Despite the transformative impact of glucagon-like peptide-1 (GLP-1) receptor agonists on obesity management and cardiometabolic health, significant unmet needs persist, particularly for individuals seeking greater weight loss. Current standard-of-care GLP-1RAs, while effective, may not achieve optimal outcomes for all patients. Survodutide, an investigational dual agonist targeting both the glucagon receptor and GLP-1 receptor, is being explored for its potential to induce superior weight reductions compared to GLP-1R mono-agonists, addressing this gap in therapeutic efficacy.

This phase 3, double-blind, randomized trial enrolled 725 adults with a body-mass index (BMI) of 30 or higher, or 27 or higher with at least one obesity-related complication (excluding diabetes). Participants were randomized 1:1:1 to receive once-weekly subcutaneous survodutide at a dose adjusted up to 3.6 mg or 6.0 mg, or placebo, for 76 weeks, alongside lifestyle modification counseling. Primary endpoints were the percent change in body weight and a reduction of at least 5% from baseline to week 76. Efficacy analysis used a treatment-regimen estimand, accounting for discontinuations and protocol deviations.

Among 725 participants (mean age 47.1 years, mean baseline BMI 37.9, mean body weight 108.8 kg), survodutide demonstrated significant weight reductions compared to placebo. At week 76, the mean change in body weight from baseline was:

-12.2% (95% CI, -13.6 to -10.8) in the 3.6 mg survodutide group.

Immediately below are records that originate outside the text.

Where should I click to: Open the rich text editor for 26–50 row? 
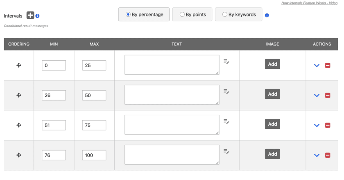[x=226, y=91]

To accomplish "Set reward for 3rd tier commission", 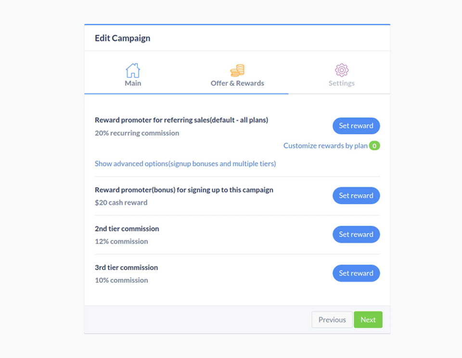I will click(356, 273).
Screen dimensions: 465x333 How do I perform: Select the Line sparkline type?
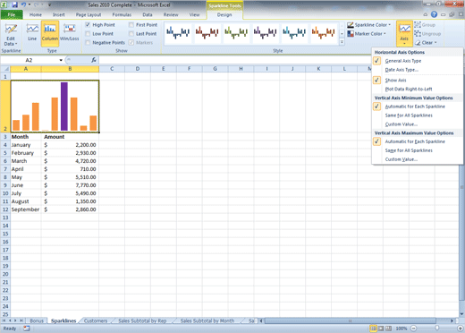tap(32, 33)
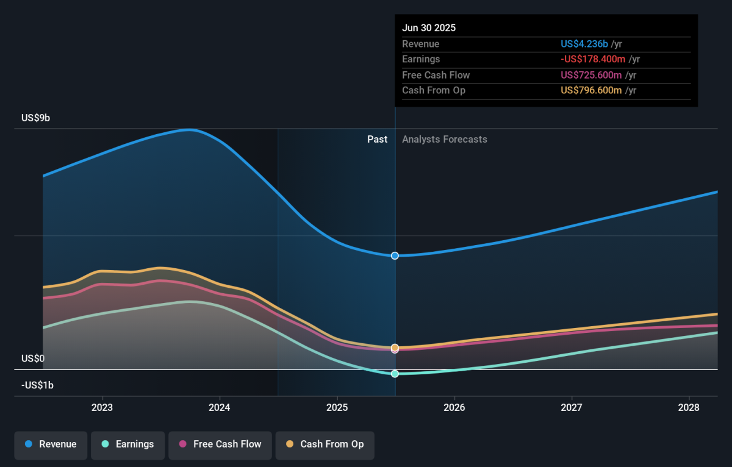The height and width of the screenshot is (467, 732).
Task: Click the US$9b y-axis label
Action: [35, 118]
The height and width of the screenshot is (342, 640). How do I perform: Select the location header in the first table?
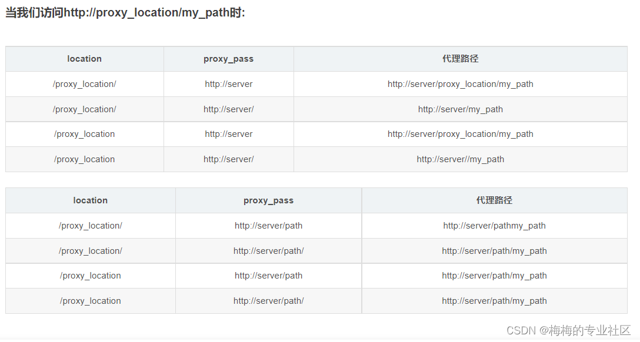click(84, 59)
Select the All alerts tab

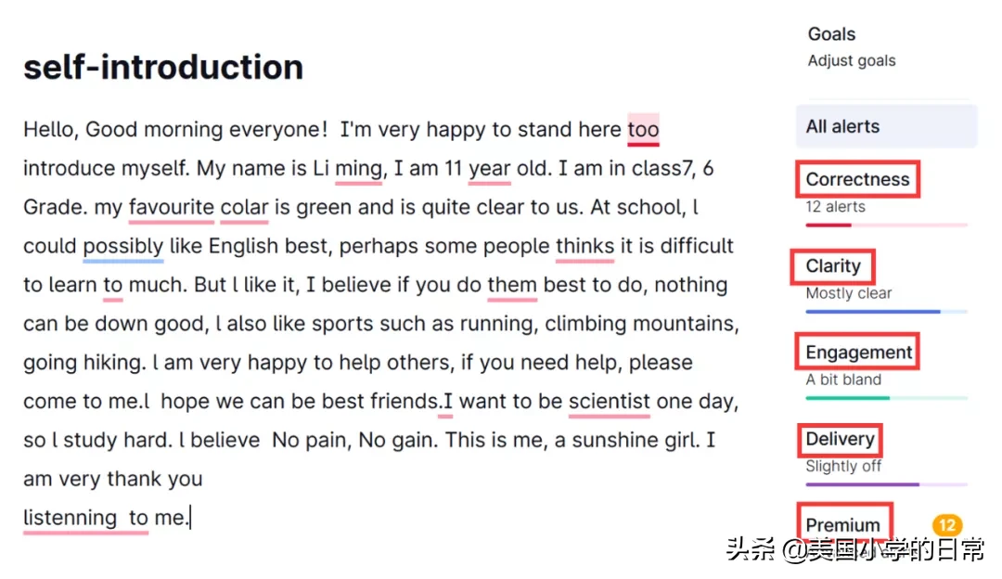(886, 126)
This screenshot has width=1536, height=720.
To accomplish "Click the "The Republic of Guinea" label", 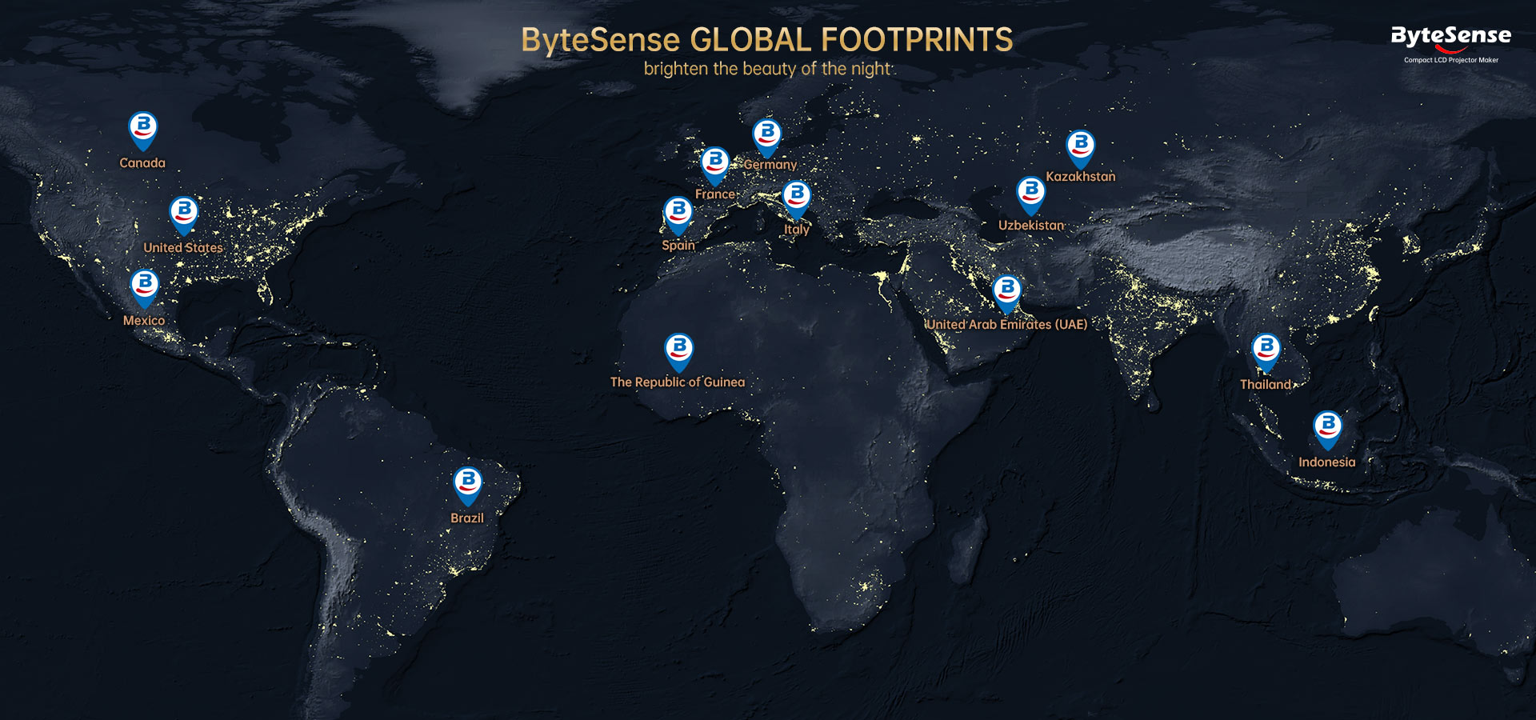I will click(x=677, y=382).
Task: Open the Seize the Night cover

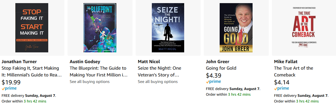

The 6.0 mg survodutide group achieved a mean reduction of -13.0% (95% CI, -14.4 to -11.6), while the placebo group saw a -5.4% (95% CI, -6.9 to -4.0) reduction. Furthermore, 72.6% of the 3.6 mg group and 71.9% of the 6.0 mg group achieved at least 5% weight reduction, compared to 46.3% in the placebo group (P<0.001 for all comparisons with placebo). The most common adverse events were gastrointestinal, consistent with this class of drugs.